The Driving Forces of Nurse Emigration
Over the past decade, Turkmenistan has faced growing emigration, including healthcare workers. Although the government has not published any data, independent sources identify a large outflow of migrant workers mainly to Turkey and the Russian Federation. Economic crisis, chronic unemployment and limited opportunities are among the main drivers of outward migration that has increasingly affected the country’s healthcare workers in recent years. While there is no published salary data for healthcare professionals, the official state minimum wage was 1,410 Manats (approximately $70 USD) in 2025, pointing to constrained living standards for ordinary workers. Without basic social protections, fair compensation, or a supportive working environment, highly trained nurses are regularly abandoning the local health system to work as domestic caregivers or cleaners in higher-paying countries abroad.
The Way Forward
Turkmenistan’s nursing sector faces a critical decline driven by a shrinking workforce, rising emigration, poor pay, lack of further training and career progression. Addressing this crisis requires immediate, practical reforms.

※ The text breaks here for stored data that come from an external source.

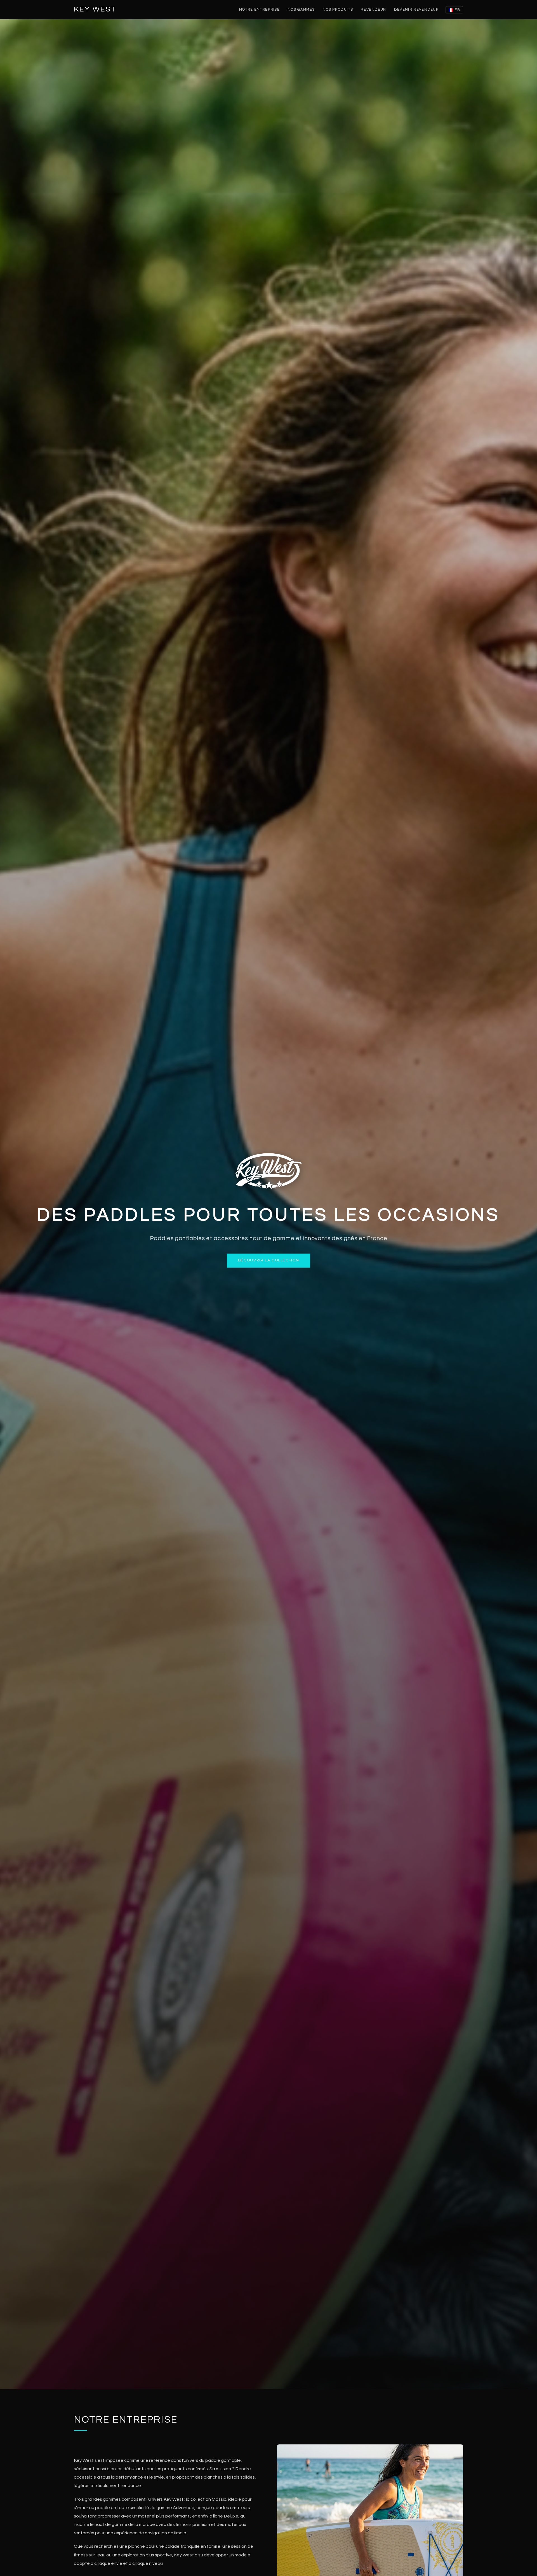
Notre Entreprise (259, 9)
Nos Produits (337, 9)
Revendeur (373, 9)
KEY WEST (95, 9)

- The current combined nursing-midwifery curriculum should be split into separate, specialized educational tracks taught by experienced senior peers rather than doctors, ensuring graduates receive targeted training.
- The government must leverage the active $75 million Asian Development Bank loan to formally expand the role of nurses in primary care, giving them more independence and legally protected duties to improve their professional status and slow down emigration.
Ultimately, nurses are the backbone of primary healthcare in Turkmenistan, keeping society healthy by delivering babies in difficult conditions, managing chronic illnesses in remote villages, and supporting patients through their hardest nights. Yet, they continue to do this vital work without proper appreciation, support, or structural backing. While upgrading infrastructure and modernizing textbooks through projects like the ADB’s above are helpful steps, true progress remains impossible until the state breaks its silence, embraces transparent research, and openly collaborates with international organizations to value its healthcare workforce.